● **What to do**:
Every line of the data below is to be given again as it appears, with the images removed.

● **Materials provided**:

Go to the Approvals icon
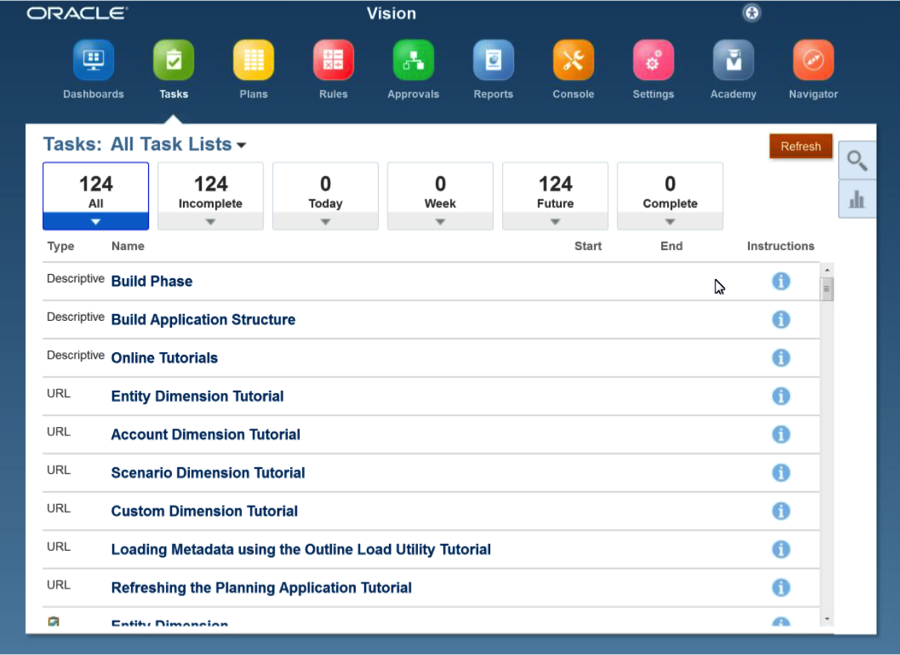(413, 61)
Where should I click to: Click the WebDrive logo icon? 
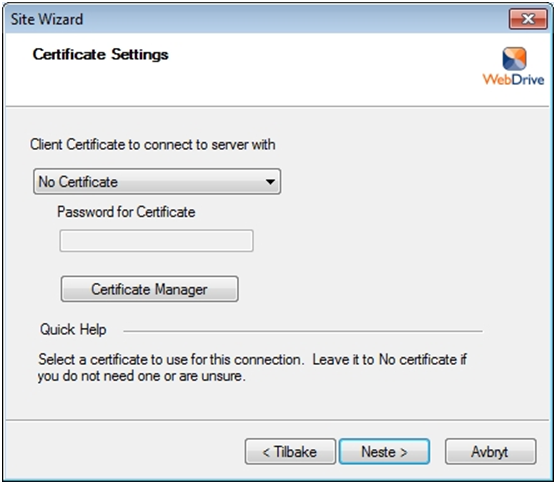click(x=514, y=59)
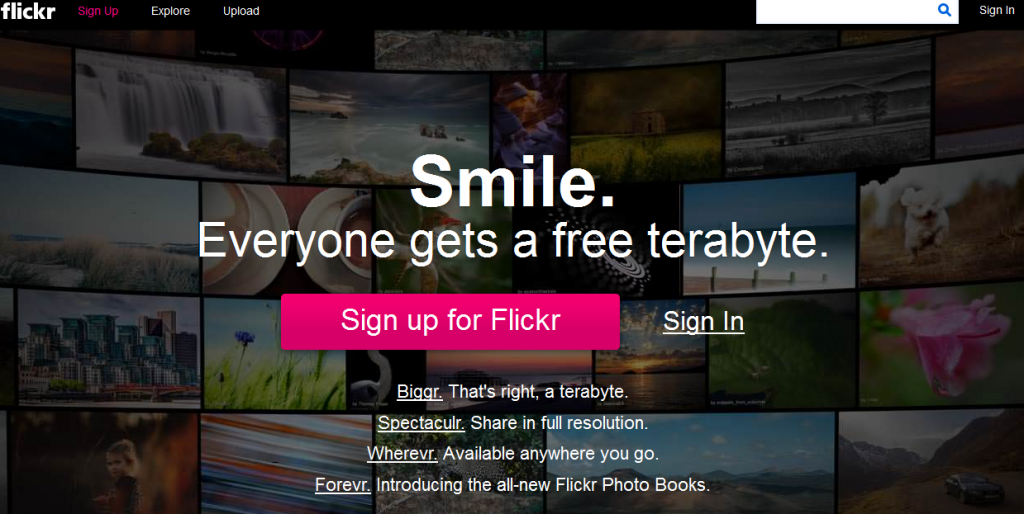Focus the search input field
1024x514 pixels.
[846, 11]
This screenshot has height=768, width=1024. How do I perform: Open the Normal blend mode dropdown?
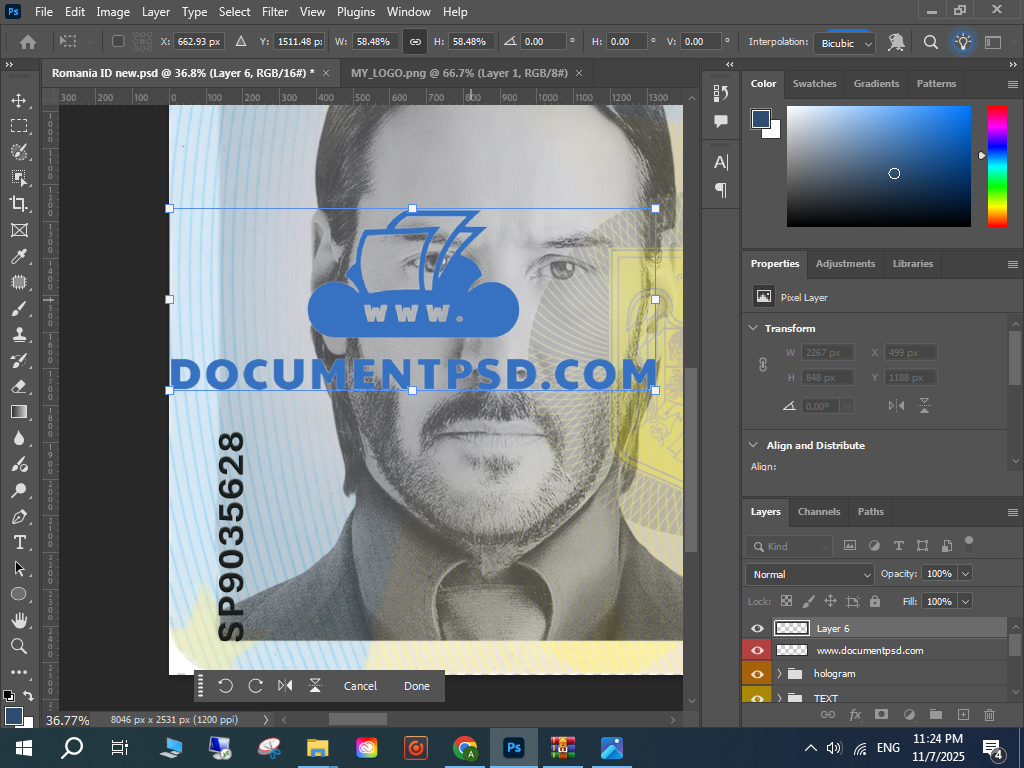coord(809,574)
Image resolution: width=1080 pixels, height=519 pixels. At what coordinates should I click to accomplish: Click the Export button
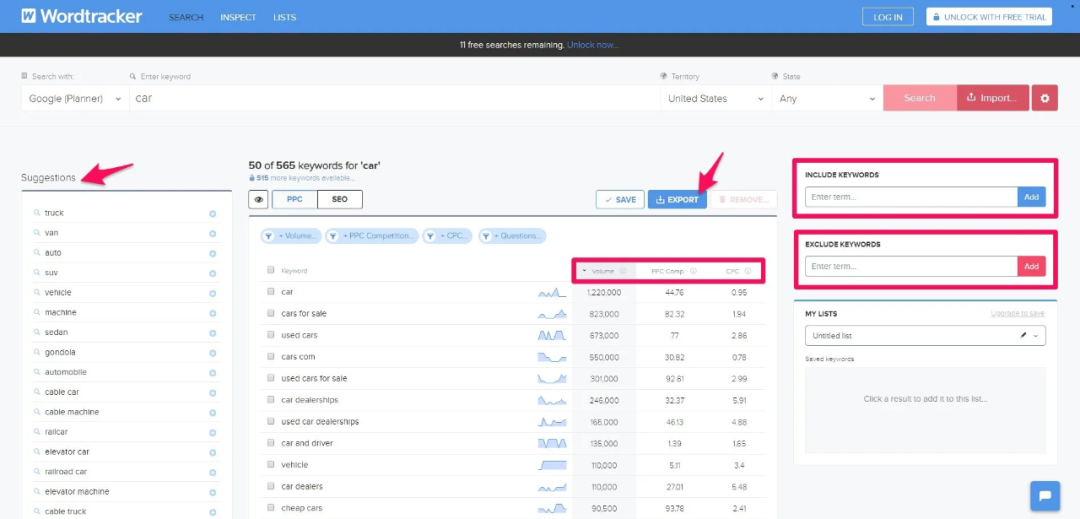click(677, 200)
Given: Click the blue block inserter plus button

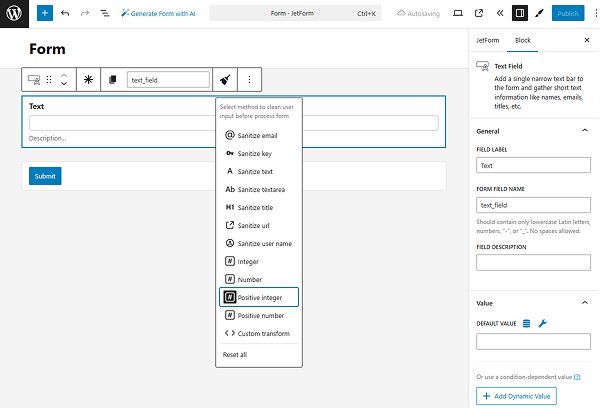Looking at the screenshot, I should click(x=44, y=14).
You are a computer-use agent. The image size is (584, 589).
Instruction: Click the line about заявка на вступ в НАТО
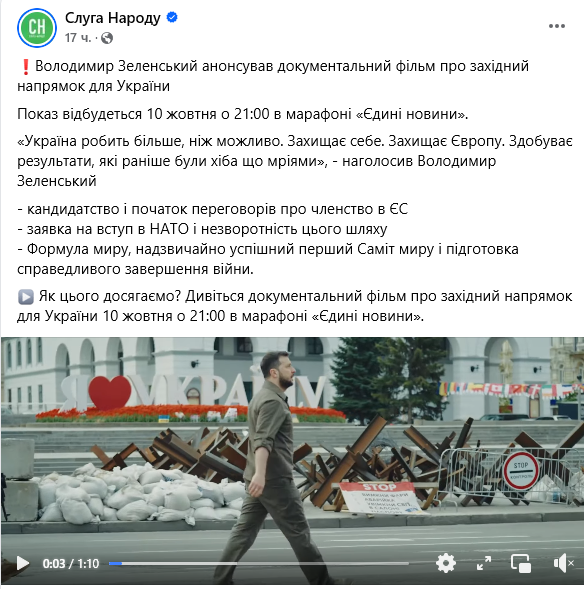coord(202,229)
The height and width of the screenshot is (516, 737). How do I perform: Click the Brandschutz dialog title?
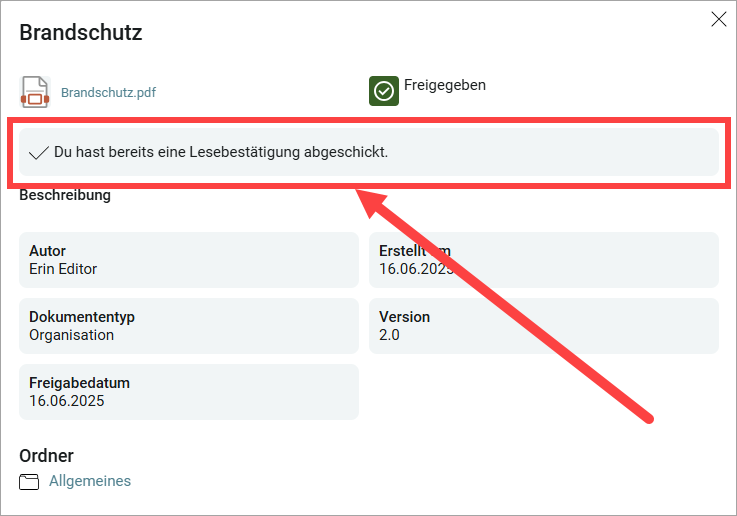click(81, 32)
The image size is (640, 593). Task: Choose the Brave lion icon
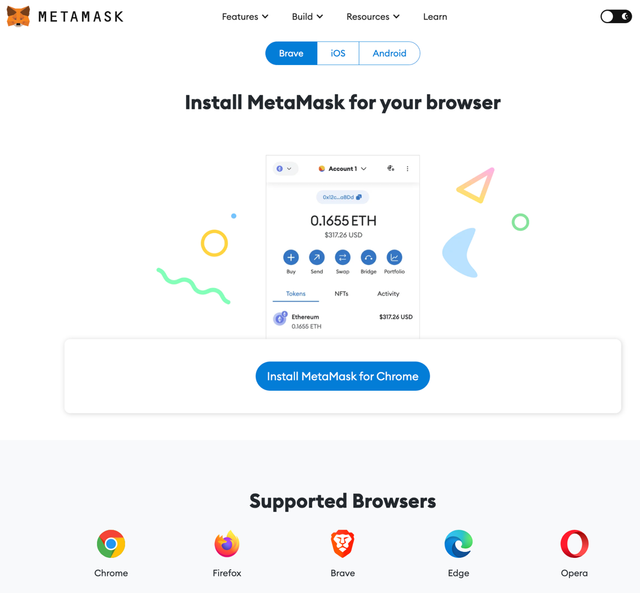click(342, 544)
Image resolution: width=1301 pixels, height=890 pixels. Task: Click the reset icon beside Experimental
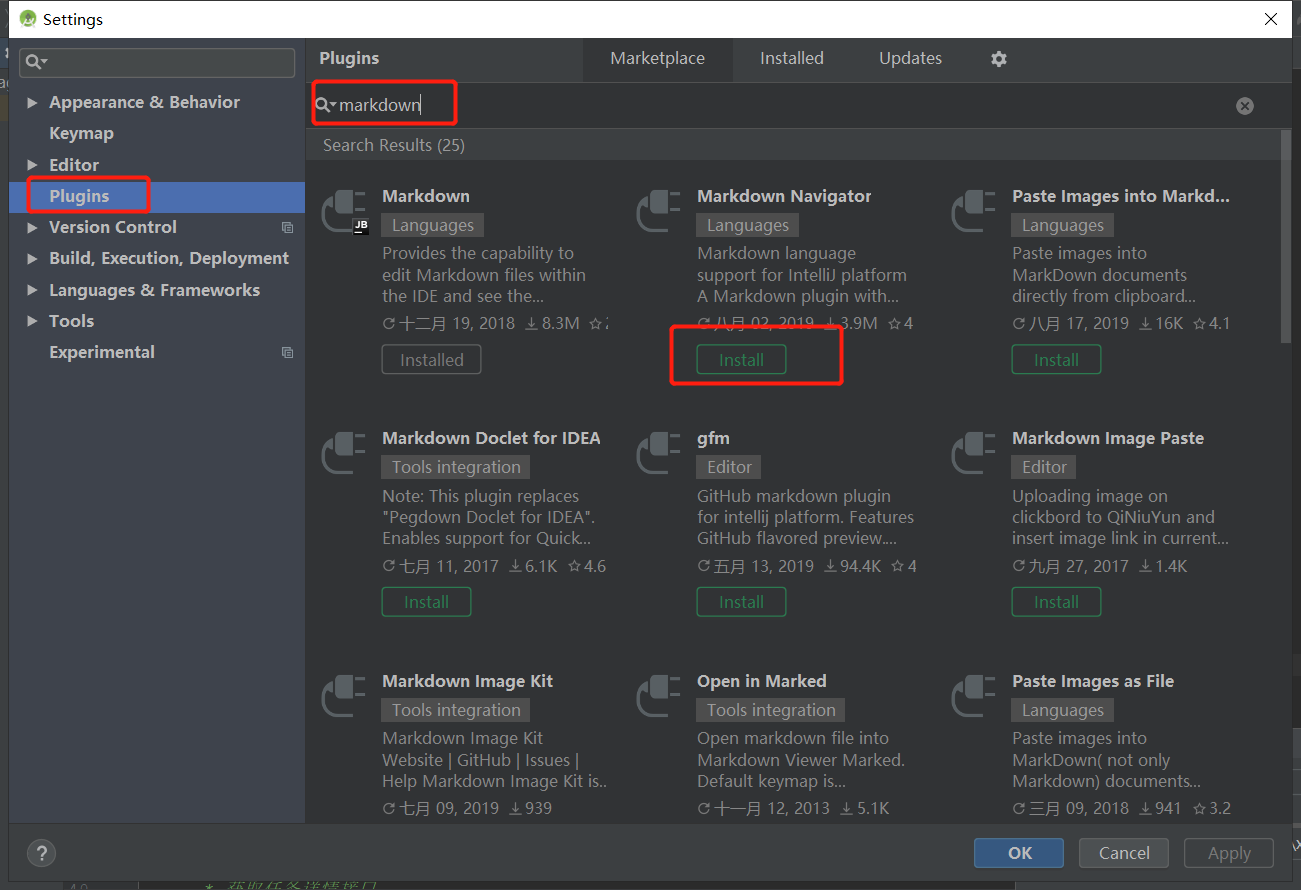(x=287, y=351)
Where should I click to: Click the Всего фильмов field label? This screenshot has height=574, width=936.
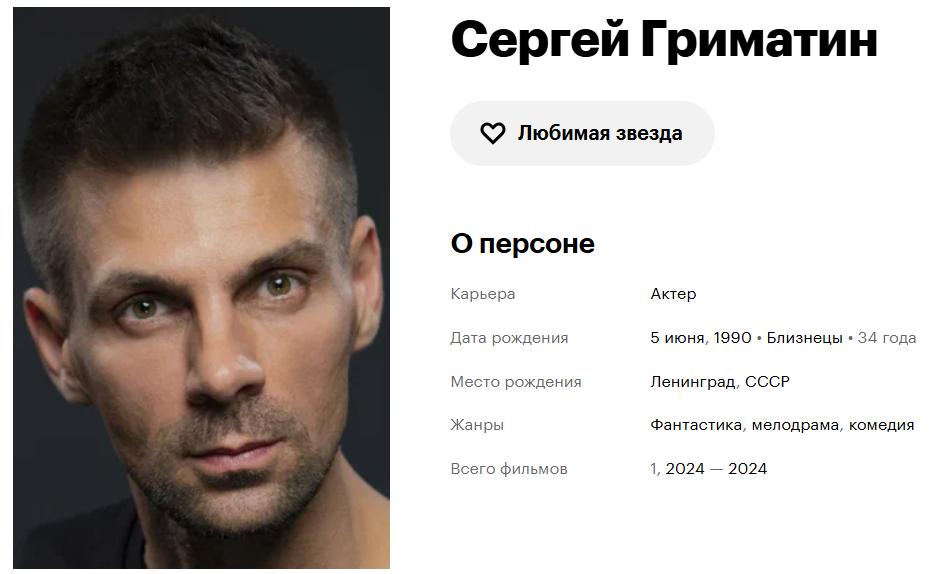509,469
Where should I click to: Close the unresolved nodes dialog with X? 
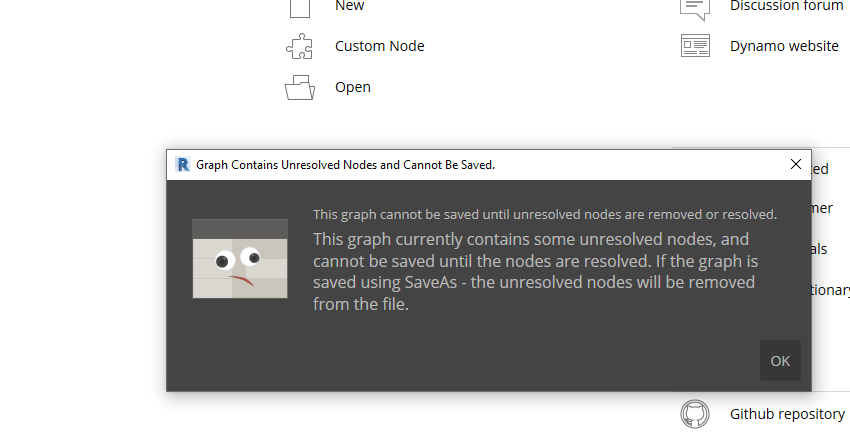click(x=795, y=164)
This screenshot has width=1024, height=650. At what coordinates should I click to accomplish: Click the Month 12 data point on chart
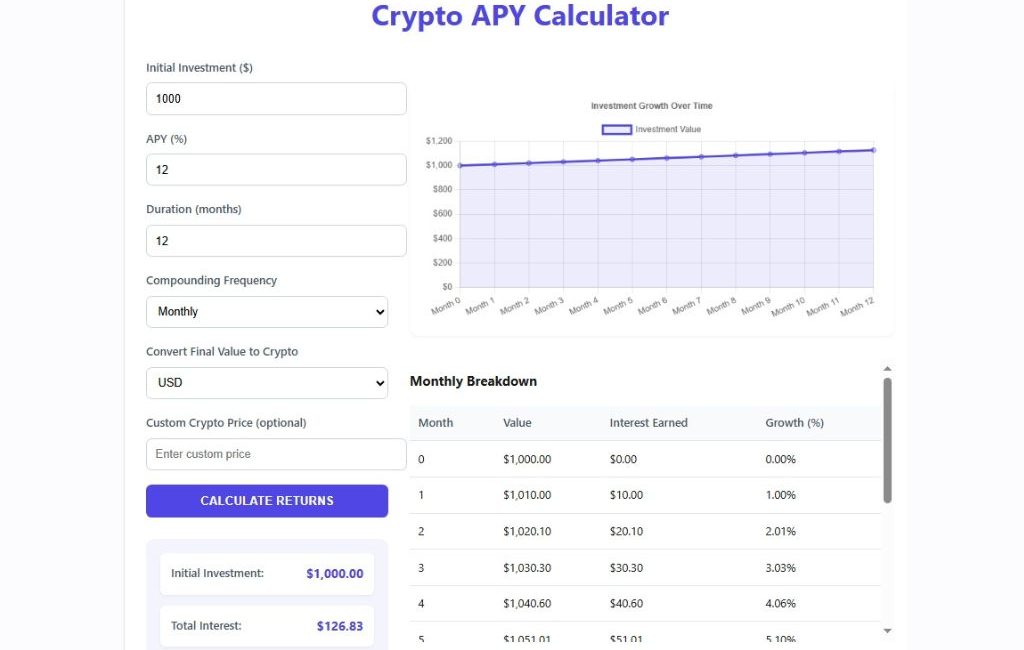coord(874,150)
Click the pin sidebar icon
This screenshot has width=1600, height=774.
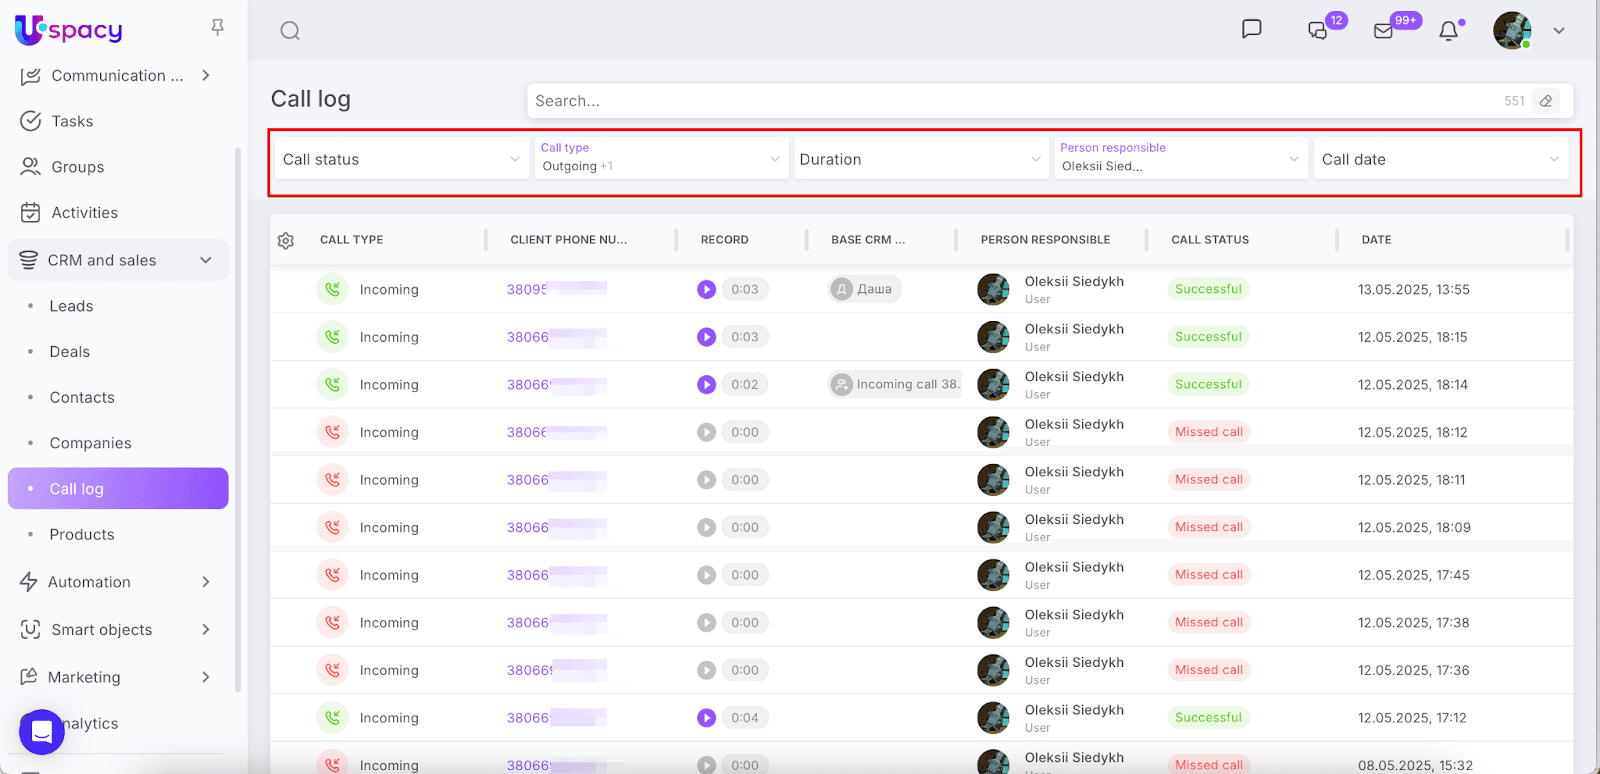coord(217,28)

● **Expected answer**:
Go to the Approvals icon
(413, 61)
Where should I click to: Click the WebDrive logo icon? 
click(x=514, y=59)
Focus the search input field
1024x514 pixels.
[846, 11]
This screenshot has height=768, width=1024. How do I perform: Open the Normal blend mode dropdown?
coord(809,574)
Image resolution: width=1080 pixels, height=519 pixels. At what coordinates should I click to accomplish: Click the Export button
click(677, 200)
Given: Click the blue block inserter plus button

Looking at the screenshot, I should click(x=44, y=14).
You are a computer-use agent. The image size is (584, 589).
Instruction: Click the line about заявка на вступ в НАТО
coord(202,229)
The height and width of the screenshot is (516, 737). How do I perform: Click the Brandschutz dialog title?
click(81, 32)
The image size is (640, 593). Task: Choose the Brave lion icon
click(342, 544)
Image resolution: width=1301 pixels, height=890 pixels. Task: Click the reset icon beside Experimental
(x=287, y=351)
Where should I click to: Click the Всего фильмов field label? This screenshot has height=574, width=936.
509,469
Where should I click to: Close the unresolved nodes dialog with X? 
click(x=795, y=164)
This screenshot has width=1024, height=650. At what coordinates should I click to accomplish: Click the Month 12 data point on chart
coord(874,150)
Click the pin sidebar icon
This screenshot has width=1600, height=774.
coord(217,28)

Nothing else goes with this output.